Single VM Tutorials#
The Single VM Intermediate Tutorial will show you how to create a single virtual machine using an AMI that has the software and data pre-loaded and give instructions for creating the virtual machine using ec2 instances that have different number of cores, and are matched to the benchmark domain. The Single VM Advanced tutorial will show you how to install the CMAQv5.3.3 software and libraries, and how to create custom environment modules.
Parallel Cluster Tutorials#
The CMAQv5.3.3 Parallel Cluster Intermediate chapter will show you how to run CMAQv5.3.3 using the 12US2 benchmark. The CMAQv5.3.3 Advanced Tutorial explains how to scale the ParallelCluster for larger compute jobs and install CMAQv5.3.3 and required libraries from scratch on the cloud. The Chapter “Benchmark on HPC6a-48xlarge with EBS and Lustre” uses CMAQv5.3.3 on advanced HPC6a compute nodes that are only available in the us-east-2 region.

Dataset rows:
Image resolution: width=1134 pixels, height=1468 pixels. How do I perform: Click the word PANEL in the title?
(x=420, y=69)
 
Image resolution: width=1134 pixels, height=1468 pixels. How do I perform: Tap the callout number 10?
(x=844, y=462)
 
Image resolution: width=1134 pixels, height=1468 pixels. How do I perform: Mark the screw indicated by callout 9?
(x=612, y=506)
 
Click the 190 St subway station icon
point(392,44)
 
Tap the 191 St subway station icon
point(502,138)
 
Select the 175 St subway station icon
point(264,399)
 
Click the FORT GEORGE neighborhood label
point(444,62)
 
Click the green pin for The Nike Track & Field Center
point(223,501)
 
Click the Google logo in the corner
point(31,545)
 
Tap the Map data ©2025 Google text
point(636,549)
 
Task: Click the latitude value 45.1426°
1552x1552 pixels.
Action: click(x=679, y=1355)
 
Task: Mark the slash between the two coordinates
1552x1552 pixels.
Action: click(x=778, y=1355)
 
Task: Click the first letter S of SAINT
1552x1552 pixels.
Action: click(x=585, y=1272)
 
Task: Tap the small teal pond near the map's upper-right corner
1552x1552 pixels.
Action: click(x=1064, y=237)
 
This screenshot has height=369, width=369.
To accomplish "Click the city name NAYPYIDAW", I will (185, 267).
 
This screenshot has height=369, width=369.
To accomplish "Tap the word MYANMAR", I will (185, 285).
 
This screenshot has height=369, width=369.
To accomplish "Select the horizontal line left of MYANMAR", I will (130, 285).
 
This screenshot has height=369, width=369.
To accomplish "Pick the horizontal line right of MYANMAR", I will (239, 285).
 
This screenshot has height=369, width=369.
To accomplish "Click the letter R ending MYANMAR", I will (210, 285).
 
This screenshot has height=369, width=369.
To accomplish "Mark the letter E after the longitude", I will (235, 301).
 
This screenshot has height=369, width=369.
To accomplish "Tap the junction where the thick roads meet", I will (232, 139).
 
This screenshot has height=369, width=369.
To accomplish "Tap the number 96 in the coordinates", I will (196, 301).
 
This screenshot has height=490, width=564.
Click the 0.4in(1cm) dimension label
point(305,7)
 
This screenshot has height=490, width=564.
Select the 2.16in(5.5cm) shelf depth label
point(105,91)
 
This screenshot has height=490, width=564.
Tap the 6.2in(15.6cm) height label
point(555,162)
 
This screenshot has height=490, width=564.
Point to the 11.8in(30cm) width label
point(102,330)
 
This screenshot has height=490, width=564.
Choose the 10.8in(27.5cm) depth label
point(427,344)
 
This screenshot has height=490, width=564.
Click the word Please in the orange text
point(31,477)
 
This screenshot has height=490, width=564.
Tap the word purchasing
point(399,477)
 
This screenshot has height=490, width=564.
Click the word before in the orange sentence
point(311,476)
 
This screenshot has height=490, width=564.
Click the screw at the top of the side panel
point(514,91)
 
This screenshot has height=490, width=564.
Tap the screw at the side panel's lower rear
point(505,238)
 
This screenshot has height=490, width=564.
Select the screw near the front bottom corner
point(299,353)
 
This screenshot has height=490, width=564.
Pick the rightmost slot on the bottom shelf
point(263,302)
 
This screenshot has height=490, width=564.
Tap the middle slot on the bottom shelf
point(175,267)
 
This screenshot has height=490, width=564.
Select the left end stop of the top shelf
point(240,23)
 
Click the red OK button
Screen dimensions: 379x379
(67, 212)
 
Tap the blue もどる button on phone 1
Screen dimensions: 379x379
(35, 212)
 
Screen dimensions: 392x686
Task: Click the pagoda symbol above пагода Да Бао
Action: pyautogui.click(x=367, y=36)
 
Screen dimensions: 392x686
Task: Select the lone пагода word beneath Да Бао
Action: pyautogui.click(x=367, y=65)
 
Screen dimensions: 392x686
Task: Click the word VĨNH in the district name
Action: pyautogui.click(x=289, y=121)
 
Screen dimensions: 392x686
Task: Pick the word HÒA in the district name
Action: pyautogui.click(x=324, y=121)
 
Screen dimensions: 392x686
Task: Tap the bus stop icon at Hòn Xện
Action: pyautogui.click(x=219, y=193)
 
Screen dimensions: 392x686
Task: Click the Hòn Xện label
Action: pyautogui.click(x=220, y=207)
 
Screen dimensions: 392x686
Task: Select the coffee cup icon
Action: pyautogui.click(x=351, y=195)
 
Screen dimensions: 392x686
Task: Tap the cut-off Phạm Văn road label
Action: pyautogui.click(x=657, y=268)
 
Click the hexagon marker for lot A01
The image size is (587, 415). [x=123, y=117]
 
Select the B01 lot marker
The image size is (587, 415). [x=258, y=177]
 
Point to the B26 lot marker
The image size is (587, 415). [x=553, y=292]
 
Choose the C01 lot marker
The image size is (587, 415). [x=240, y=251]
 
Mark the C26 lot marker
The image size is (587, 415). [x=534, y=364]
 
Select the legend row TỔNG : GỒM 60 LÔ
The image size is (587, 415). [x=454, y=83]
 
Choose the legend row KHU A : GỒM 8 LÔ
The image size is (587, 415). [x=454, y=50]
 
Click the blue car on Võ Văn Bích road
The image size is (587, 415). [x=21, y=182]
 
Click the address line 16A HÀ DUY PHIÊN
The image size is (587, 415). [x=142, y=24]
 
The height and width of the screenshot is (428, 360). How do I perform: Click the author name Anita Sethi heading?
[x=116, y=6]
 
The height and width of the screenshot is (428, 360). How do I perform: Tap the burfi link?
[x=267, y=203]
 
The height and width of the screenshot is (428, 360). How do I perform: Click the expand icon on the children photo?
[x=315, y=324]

◆ **REQUIREMENT A**
Answer these questions from the CMAQ tutorial overview:
(i) Besides installing the CMAQv5.3.3 software and libraries, what does the Single VM Advanced tutorial show how to create?
(ii) Which benchmark does the CMAQv5.3.3 Parallel Cluster Intermediate chapter use?
(iii) In which region are the HPC6a compute nodes available?
◆ **REQUIREMENT B**
Resume the CMAQ tutorial overview, starting after its final sentence about the HPC6a compute nodes.

◆ **EXERCISE ANSWER A**
(i) Custom environment modules.
(ii) The 12US2 benchmark.
(iii) The us-east-2 region.

◆ **EXERCISE ANSWER B**
The remaining sections provide instructions on post-processing CMAQ output, comparing output and runtimes from multiple simulations, and copying output from ParallelCluster to an AWS Simple Storage Service (S3) bucket.
Why might I need to use ParallelCluster?#
The AWS ParallelCluster may be configured to be the equivalent of a High Performance Computing (HPC) environment, including using job schedulers such as Slurm, running on multiple nodes using code compiled with Message Passing Interface (MPI), and reading and writing output to a high performance, low latency shared disk. The advantage of using the AWS ParallelCluster command line interface is that the compute nodes can be easily scaled up or down to match the compute requirements of a given simulation. In addition, the user can reduce costs by using Spot instances rather than On-Demand for the compute nodes. ParallelCluster also supports submitting multiple jobs to the job submission queue.
Our goal is make this user guide to running CMAQ on a ParallelCluster as helpful and user-friendly as possible. Any feedback is both welcome and appreciated.
Additional information on AWS ParallelCluster:
AWS ParallelCluster documentation
AWS ParallelCluster training video
System Requirements#
Description of the compute node and head nodes used for the Parallel Cluster
Configurations for running CMAQv5.3.3 on AWS ParallelCluster#
Recommend that users set up a spending alarm using AWS#
Configure alarm to receive an email alert if you exceed $100 per month (or what ever monthly spending limit you need).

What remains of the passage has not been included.